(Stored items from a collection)
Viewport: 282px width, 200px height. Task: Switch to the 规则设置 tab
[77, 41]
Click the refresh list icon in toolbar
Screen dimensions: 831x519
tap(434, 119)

About this task
A full, exact copy of the entries is the required answer.

Solved problem
Viewport: 282px width, 200px height. Task: Switch to the 规则设置 tab
[77, 41]
Click the refresh list icon in toolbar
Screen dimensions: 831x519
tap(434, 119)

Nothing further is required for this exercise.